Your output should be the lines below from the one with "Site index (170, 2079)" through the one with "UPS Battery", copied exactly, pictures excluded.
Records provided section start
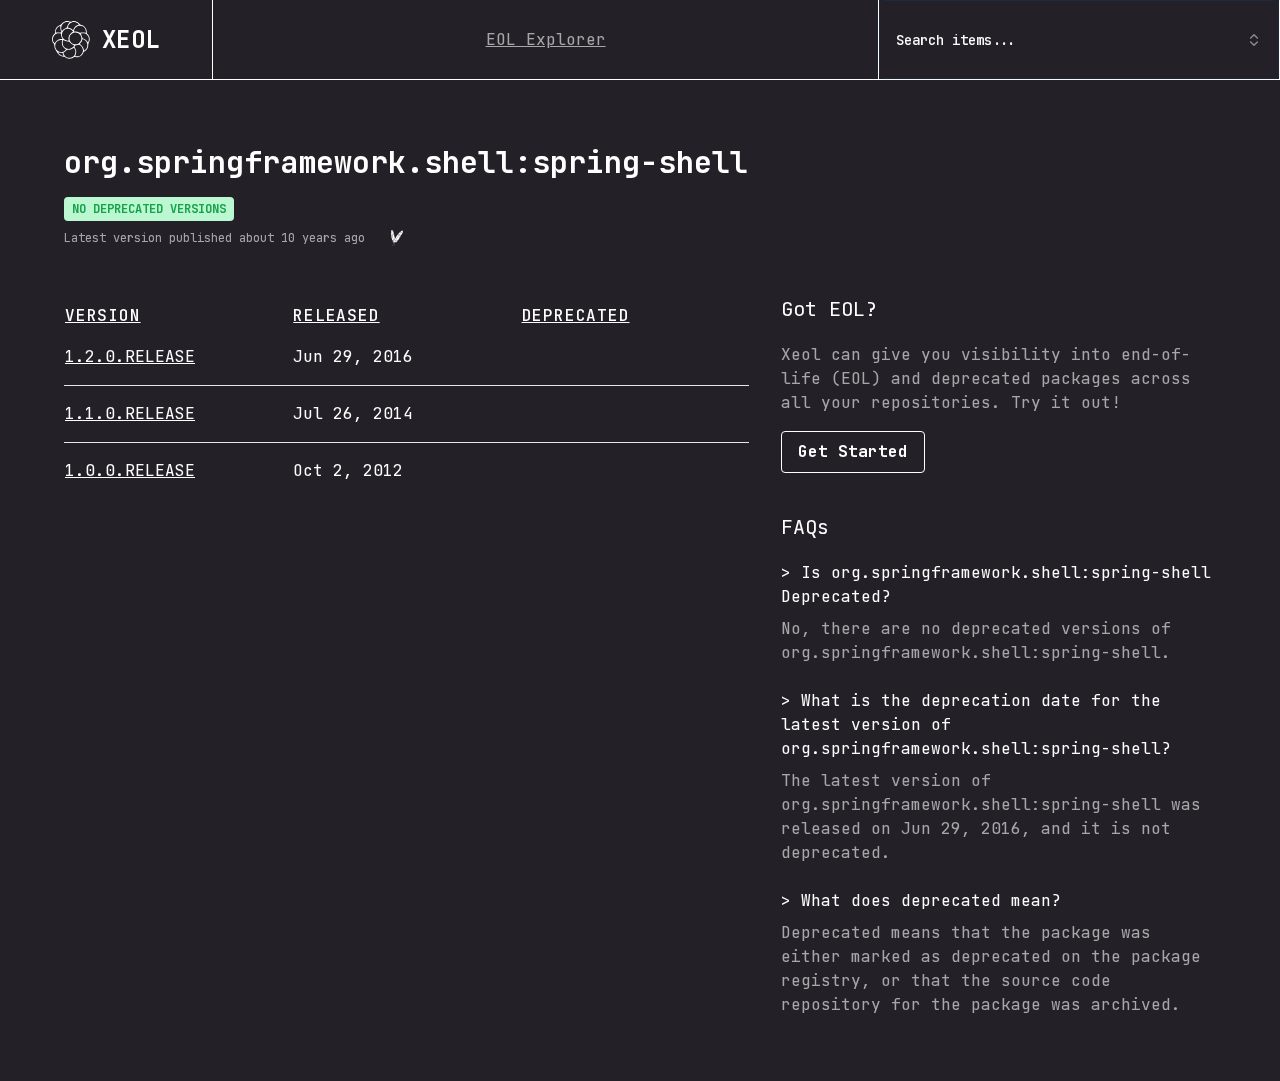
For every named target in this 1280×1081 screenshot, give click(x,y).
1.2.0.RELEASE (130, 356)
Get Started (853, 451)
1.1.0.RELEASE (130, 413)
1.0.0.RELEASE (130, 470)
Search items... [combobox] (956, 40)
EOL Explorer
Records provided section end
Records provided section start
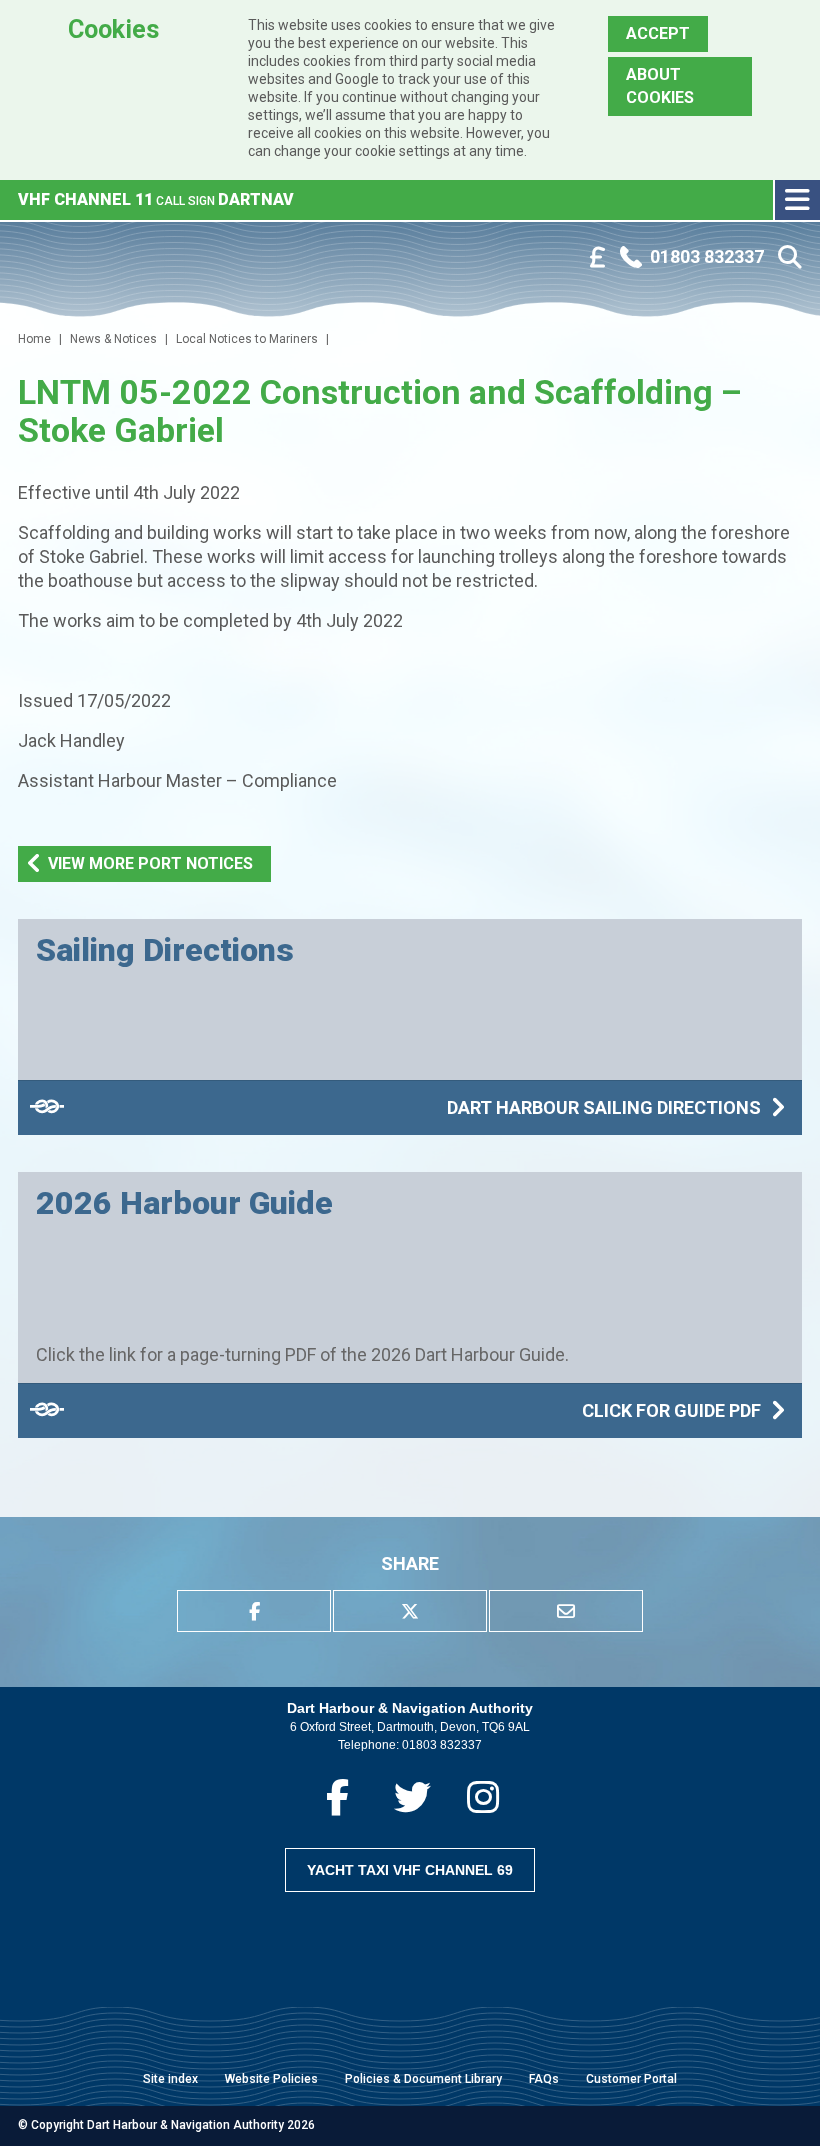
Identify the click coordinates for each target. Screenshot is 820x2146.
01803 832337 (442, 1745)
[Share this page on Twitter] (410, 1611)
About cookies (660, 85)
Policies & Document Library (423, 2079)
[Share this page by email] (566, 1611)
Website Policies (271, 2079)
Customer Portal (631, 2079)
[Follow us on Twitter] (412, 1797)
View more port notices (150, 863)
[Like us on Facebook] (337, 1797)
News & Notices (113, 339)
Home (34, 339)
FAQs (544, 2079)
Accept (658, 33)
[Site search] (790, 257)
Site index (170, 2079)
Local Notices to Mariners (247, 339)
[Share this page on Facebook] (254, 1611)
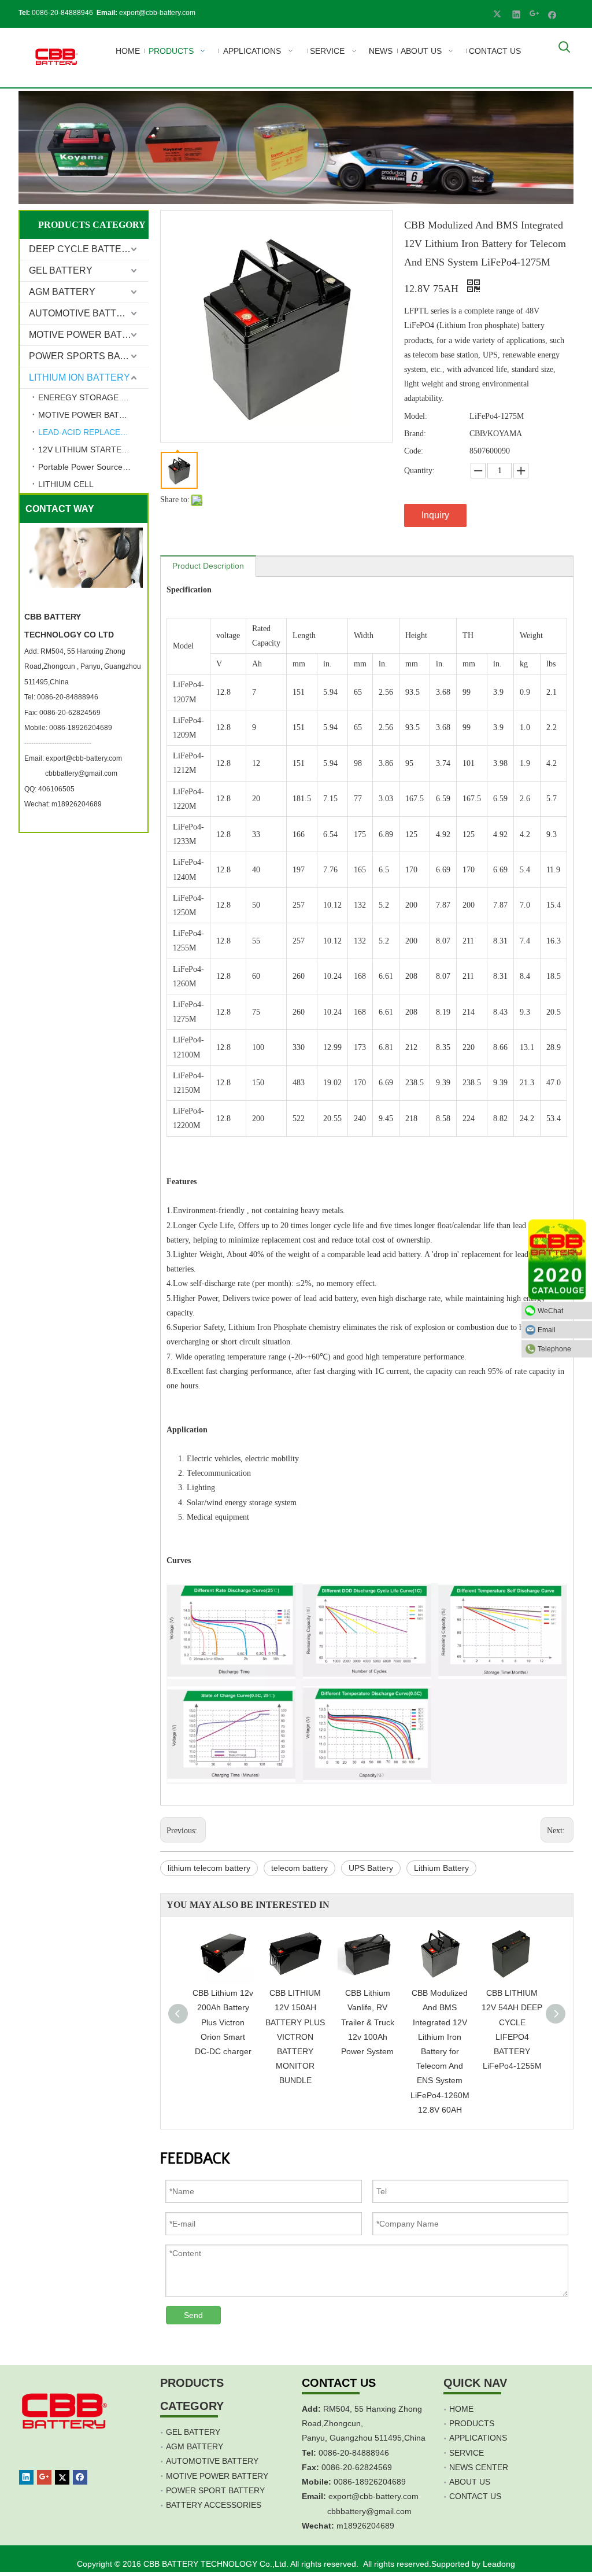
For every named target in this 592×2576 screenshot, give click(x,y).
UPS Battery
Records provided section end
Records provided section start
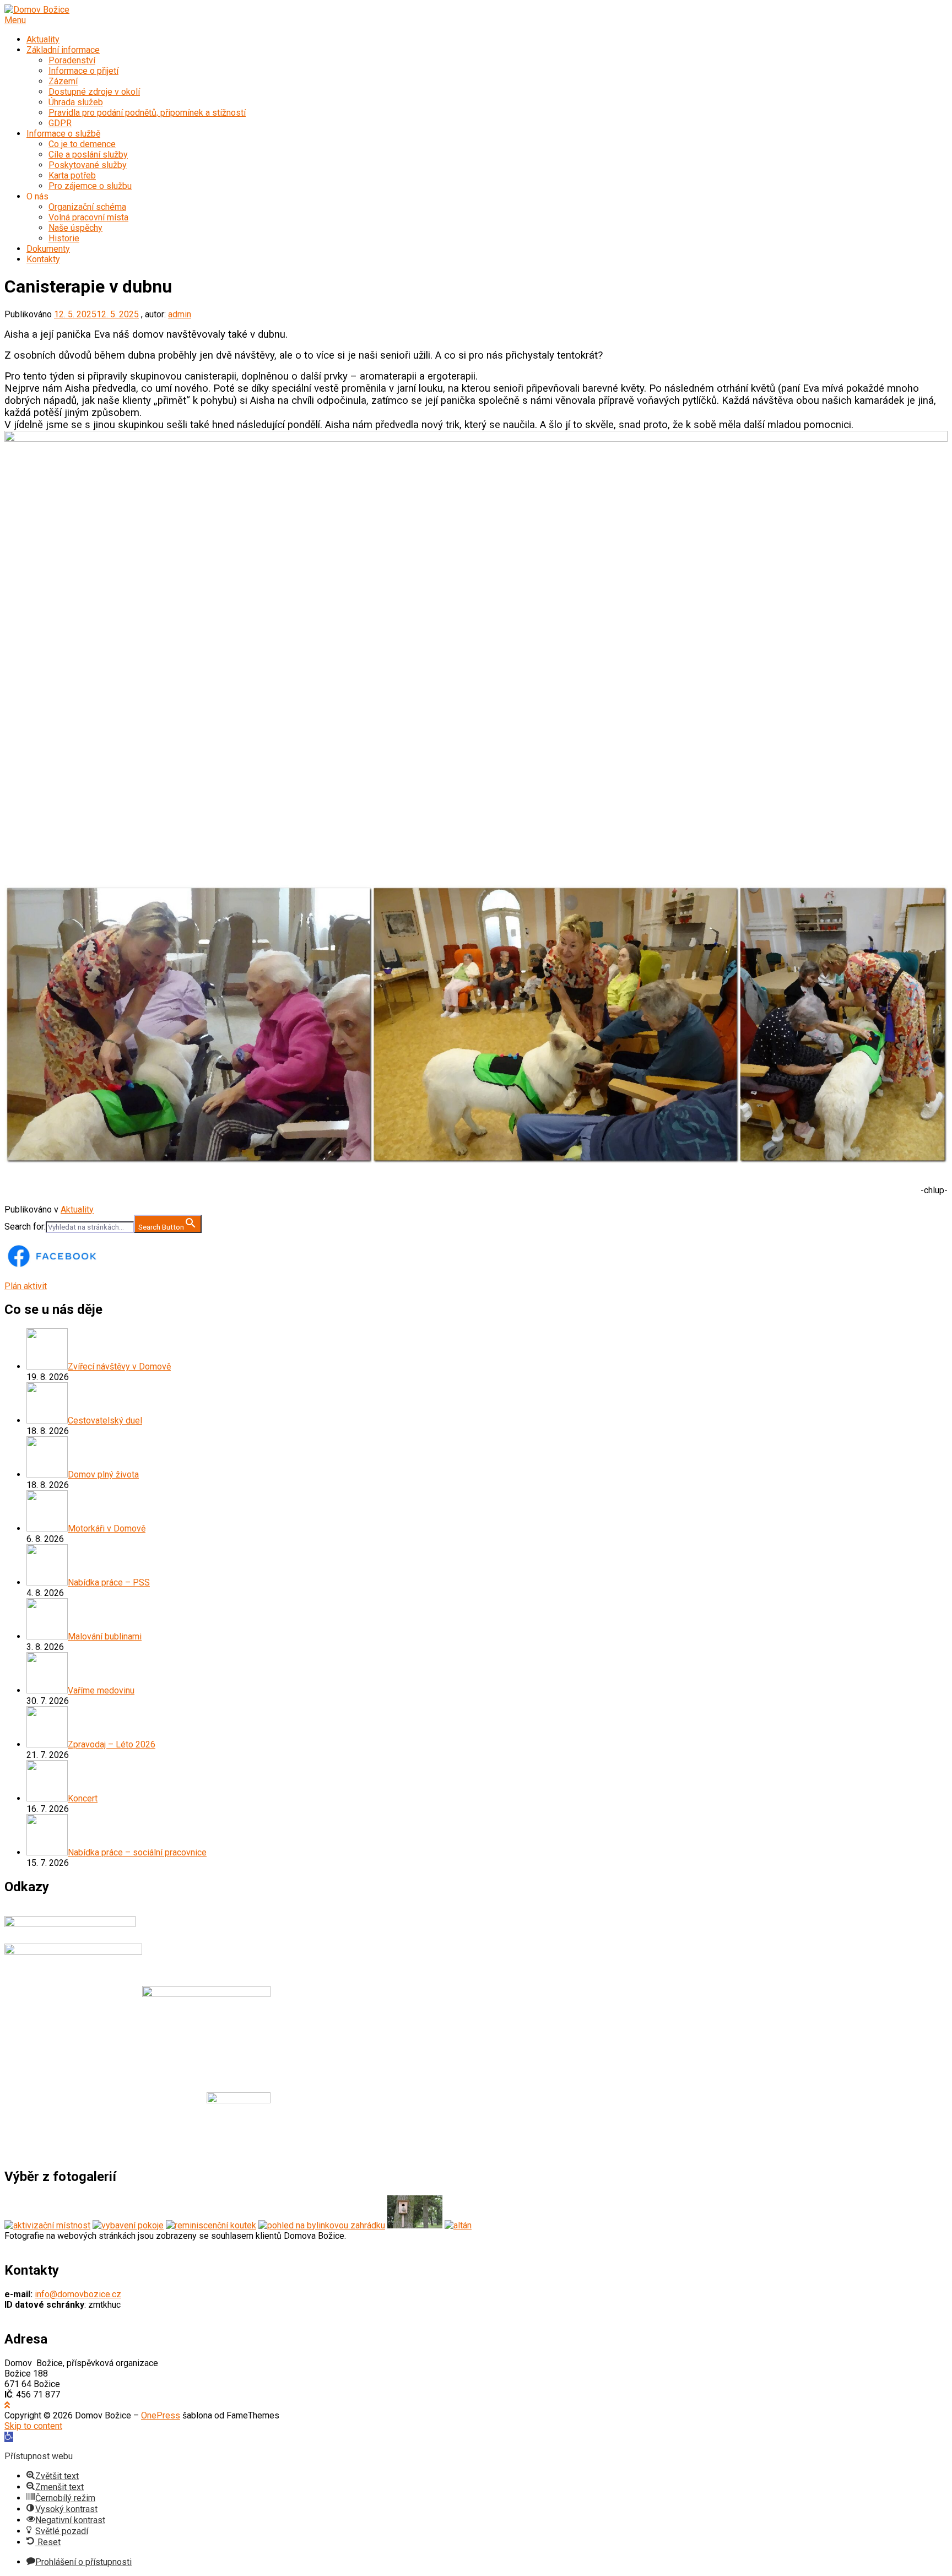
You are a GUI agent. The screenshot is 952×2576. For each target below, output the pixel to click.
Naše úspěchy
Records provided section end
• [Finished exercise]:
Site index (170, 2079)
Local Notices to Mariners (247, 339)
[Share this page on Facebook] (254, 1611)
For every named target in this 592×2576 screenshot, give click(x,y).
UPS Battery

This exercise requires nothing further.